Dudu and Duke, heirs to Daddy’s destructive deeds, inherit a great deal from Art: Duke, the recklessness and temperament, or “the Father’s law”, as Hortense J. Spillers puts it in her essay “Mama's Baby, Papa's Maybe”; Dudu, the recklessness and temperament, and the boxing. As Prof Ndebele says in his above mentioned text, they (Mdantsane boys) are “almost born into it”, the boxing, I mean. As “phobogenetic” objects, as Frantz Fanon suggests, Black men seem born doomed and their fates sealed because the status of toxicity is inherently inscribed in their bodies in the collective imaginary of civil society. So to suggest a ‘way out’ would entail entertaining the possibility of an actual ‘way out’, which no one really seems to desire, at least not the film.


How radically would the world change if there was a way out for Black masculinities?

Jahmil XT Qubeka behind the scenes of Sew The Winter To My Skin. Image courtesy of Yellowbone Entertainment

There is a hereditary relationship the brothers seem to have with the facticity of the worst Black masculine toxicity, a trait primarily, which is to say historically, and paradigmatically entangled with Black masculinity which the film purports to interrogate only to leave much to be desired. Theorist David Marriot argues that Black men have always been framed as “socially irresponsible”, an “affliction...associat[ed] with excess” and a certain kind of moral bankruptcy. Though the film leads us to believe that there is a ‘way out’ of structural (or racial) poverty (for Dudu, and by extension his entire family) if the boxer is made of the right stuff champions are made of, the film largely ignores the cumbersome task of charting a way out of/for toxic working class Black masculinities. Following such an inconsistency, it would be dishonest then to argue that this is not the priority of the film. After all, whose responsibility is it? How radically would the world change if there was a way out for Black masculinities?
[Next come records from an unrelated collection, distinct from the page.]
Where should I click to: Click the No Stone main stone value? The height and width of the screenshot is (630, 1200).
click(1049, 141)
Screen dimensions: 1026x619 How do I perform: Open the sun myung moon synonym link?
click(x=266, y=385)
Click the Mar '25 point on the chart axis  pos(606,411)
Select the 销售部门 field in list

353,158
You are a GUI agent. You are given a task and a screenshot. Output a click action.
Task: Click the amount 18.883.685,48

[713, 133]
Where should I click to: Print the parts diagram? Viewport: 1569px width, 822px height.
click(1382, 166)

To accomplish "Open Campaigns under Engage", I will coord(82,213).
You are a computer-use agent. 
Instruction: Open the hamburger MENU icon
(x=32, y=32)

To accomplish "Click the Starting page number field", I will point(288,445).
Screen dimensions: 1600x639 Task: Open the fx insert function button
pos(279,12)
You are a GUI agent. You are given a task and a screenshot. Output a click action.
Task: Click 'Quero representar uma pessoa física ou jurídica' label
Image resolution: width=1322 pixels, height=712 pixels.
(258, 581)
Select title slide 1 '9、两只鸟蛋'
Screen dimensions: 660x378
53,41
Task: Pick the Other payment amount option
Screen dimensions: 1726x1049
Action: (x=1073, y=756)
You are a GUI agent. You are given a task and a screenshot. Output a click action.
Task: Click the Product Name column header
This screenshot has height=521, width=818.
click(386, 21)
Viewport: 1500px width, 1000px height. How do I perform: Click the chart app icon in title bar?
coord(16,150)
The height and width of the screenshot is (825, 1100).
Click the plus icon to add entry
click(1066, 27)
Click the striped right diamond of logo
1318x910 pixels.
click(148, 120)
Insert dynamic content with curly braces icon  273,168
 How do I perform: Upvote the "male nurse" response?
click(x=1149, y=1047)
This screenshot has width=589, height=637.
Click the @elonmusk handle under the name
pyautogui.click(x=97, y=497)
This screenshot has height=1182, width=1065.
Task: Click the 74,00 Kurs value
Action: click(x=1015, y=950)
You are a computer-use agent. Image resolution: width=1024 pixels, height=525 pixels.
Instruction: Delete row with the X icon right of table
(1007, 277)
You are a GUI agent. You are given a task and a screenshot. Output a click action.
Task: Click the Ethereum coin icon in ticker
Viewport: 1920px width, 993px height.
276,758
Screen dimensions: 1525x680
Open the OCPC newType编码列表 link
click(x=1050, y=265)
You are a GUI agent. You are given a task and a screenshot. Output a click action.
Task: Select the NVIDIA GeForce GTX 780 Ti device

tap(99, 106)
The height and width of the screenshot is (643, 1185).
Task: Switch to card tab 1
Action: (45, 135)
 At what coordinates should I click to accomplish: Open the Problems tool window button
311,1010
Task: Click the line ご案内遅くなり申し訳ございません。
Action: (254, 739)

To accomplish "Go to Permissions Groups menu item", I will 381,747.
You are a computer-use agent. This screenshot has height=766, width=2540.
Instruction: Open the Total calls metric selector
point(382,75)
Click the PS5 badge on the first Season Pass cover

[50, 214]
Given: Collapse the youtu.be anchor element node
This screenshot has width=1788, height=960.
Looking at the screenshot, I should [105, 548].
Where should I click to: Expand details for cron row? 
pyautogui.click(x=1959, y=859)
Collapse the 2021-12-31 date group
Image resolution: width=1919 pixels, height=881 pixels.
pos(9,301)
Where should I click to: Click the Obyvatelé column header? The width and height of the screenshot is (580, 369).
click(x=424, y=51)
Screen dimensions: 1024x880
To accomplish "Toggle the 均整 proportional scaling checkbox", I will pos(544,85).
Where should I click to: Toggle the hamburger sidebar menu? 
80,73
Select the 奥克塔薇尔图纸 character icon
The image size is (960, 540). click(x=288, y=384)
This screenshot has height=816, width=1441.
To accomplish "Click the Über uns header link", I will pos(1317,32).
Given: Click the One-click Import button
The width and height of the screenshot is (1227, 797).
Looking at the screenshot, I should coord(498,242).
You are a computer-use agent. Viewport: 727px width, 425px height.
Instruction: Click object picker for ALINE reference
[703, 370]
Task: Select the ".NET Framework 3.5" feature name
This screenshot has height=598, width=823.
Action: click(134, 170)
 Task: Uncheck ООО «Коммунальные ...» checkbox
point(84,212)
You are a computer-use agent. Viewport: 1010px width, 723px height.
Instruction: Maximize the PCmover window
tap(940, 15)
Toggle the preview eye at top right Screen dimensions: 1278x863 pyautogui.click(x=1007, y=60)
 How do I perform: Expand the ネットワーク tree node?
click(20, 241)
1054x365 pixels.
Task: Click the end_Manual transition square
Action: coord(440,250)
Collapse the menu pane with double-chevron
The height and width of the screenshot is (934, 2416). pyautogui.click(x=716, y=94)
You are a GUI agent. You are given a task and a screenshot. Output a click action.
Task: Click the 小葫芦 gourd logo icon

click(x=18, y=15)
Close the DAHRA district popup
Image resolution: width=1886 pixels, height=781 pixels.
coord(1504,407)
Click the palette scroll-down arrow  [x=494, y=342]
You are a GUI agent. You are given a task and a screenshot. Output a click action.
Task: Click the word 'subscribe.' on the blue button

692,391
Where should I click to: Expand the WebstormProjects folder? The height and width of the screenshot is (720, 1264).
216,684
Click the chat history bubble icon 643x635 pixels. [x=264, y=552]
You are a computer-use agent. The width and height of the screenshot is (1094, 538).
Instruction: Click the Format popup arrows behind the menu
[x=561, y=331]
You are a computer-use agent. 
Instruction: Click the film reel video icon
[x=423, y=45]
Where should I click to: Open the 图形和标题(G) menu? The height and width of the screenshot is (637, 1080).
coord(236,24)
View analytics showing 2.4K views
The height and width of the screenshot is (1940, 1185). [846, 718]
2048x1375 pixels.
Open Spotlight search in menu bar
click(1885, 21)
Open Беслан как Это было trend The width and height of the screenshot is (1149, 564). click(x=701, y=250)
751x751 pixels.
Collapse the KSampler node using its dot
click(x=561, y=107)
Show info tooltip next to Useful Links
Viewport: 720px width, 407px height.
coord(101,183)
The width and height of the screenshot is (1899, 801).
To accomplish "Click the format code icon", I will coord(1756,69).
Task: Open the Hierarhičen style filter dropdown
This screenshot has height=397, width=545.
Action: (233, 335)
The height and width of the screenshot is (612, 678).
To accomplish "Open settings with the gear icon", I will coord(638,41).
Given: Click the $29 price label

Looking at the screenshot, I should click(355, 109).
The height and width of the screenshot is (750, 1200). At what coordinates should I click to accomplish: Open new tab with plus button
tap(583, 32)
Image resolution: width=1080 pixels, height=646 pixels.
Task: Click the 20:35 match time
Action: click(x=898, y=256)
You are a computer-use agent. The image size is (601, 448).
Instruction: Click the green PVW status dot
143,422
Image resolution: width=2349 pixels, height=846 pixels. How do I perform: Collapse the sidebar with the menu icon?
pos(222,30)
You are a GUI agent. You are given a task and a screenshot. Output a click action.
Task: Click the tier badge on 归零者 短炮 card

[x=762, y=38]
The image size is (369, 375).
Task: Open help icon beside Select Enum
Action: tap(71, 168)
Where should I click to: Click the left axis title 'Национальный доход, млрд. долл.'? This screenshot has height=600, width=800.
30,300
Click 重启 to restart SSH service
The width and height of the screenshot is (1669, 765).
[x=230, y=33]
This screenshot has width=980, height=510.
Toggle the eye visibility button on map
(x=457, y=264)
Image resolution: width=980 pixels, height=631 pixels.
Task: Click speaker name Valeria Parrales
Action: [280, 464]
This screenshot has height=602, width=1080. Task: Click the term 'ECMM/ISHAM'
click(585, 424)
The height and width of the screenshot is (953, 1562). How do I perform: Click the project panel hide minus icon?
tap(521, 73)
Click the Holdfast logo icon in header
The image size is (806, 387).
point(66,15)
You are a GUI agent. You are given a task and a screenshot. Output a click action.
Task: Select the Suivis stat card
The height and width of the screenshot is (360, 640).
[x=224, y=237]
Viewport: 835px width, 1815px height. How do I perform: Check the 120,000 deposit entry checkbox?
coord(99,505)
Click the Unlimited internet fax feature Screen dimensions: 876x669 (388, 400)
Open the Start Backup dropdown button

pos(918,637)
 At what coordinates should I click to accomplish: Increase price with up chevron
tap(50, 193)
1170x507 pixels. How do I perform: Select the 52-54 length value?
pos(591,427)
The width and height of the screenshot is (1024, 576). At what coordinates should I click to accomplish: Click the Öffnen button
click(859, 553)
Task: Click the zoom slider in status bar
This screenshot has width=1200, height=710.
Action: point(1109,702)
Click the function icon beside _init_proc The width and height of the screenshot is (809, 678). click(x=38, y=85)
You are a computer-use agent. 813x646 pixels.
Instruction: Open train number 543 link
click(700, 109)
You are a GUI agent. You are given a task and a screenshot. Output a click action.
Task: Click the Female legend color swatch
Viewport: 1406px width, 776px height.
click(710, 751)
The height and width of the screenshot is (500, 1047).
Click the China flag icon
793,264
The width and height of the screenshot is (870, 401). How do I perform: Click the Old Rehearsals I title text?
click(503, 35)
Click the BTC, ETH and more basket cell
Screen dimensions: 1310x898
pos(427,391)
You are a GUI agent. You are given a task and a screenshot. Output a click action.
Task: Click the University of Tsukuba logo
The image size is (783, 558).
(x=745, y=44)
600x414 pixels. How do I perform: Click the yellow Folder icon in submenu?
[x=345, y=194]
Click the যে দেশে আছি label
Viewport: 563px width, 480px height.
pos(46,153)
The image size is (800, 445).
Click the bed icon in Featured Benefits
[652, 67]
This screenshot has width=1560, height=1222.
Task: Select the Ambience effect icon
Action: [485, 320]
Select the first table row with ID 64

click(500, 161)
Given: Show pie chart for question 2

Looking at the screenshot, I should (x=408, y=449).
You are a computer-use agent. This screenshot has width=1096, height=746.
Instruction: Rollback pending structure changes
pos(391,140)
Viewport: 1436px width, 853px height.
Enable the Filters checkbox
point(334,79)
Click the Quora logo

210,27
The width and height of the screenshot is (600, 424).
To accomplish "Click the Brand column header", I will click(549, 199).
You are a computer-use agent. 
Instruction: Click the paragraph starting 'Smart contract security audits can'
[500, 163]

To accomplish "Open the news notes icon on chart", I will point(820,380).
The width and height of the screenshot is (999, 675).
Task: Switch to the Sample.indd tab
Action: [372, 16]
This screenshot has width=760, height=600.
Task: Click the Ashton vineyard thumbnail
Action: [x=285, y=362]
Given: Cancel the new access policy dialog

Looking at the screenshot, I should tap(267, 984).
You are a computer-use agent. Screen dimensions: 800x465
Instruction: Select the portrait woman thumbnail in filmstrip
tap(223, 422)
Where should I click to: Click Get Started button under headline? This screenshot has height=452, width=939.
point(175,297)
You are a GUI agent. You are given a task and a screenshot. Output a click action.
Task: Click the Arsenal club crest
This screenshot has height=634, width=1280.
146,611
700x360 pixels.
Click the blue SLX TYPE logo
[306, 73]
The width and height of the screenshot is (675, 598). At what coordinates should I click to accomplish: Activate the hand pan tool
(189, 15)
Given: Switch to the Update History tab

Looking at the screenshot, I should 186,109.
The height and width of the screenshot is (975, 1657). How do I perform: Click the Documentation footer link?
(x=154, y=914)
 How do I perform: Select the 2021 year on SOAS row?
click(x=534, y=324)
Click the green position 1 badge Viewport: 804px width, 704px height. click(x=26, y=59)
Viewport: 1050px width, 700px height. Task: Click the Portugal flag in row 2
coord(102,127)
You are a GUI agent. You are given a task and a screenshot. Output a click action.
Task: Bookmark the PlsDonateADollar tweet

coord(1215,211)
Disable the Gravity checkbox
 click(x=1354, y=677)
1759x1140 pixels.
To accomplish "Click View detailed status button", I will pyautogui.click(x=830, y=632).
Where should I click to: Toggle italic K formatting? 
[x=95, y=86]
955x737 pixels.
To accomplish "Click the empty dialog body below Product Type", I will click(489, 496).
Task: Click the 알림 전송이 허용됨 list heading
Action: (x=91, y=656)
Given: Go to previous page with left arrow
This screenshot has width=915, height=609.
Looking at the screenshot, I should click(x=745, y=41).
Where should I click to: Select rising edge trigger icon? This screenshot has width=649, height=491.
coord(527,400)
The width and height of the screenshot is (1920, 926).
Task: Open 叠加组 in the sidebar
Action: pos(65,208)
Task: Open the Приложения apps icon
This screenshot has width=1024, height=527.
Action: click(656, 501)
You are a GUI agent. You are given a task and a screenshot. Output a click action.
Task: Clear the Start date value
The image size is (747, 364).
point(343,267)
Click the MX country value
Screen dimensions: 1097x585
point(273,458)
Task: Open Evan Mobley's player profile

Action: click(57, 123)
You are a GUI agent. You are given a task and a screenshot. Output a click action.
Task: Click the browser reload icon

What sort of pleasure is derived from ‘locking’ working class Black men ‘in themselves’? Could it be the pleasure from the brute barbarism against Black male bodies which global cinema so desires and fetishizes?


Liberating Black masculinity


The lowest point of Qubeka’s film can be attributed to what Sexton, in “Black Men, Black Feminism: Lucifer’s Nocturne”, calls “preliminary matters of framing Black masculinities”. The film succeeds in impressively portraying male characters that are strikingly familiar to anyone who grew up in the township; the brazen, the brute, the streetsmart, the womanizer, trigger-happy ‘phara’. The trick lay in how best can a sports film, and a Boxing one, avoid regurgitating the stale thematic approach as far as the ideological foundation of the project is concerned and avoid as best as it could the ‘Rocky-isation’ of the narrative trajectory; from trash to triumph. And even more interestingly, how best can a film that seeks to probe Black masculinity imaginatively create an alternative cinematic template of the very same Black masculinity.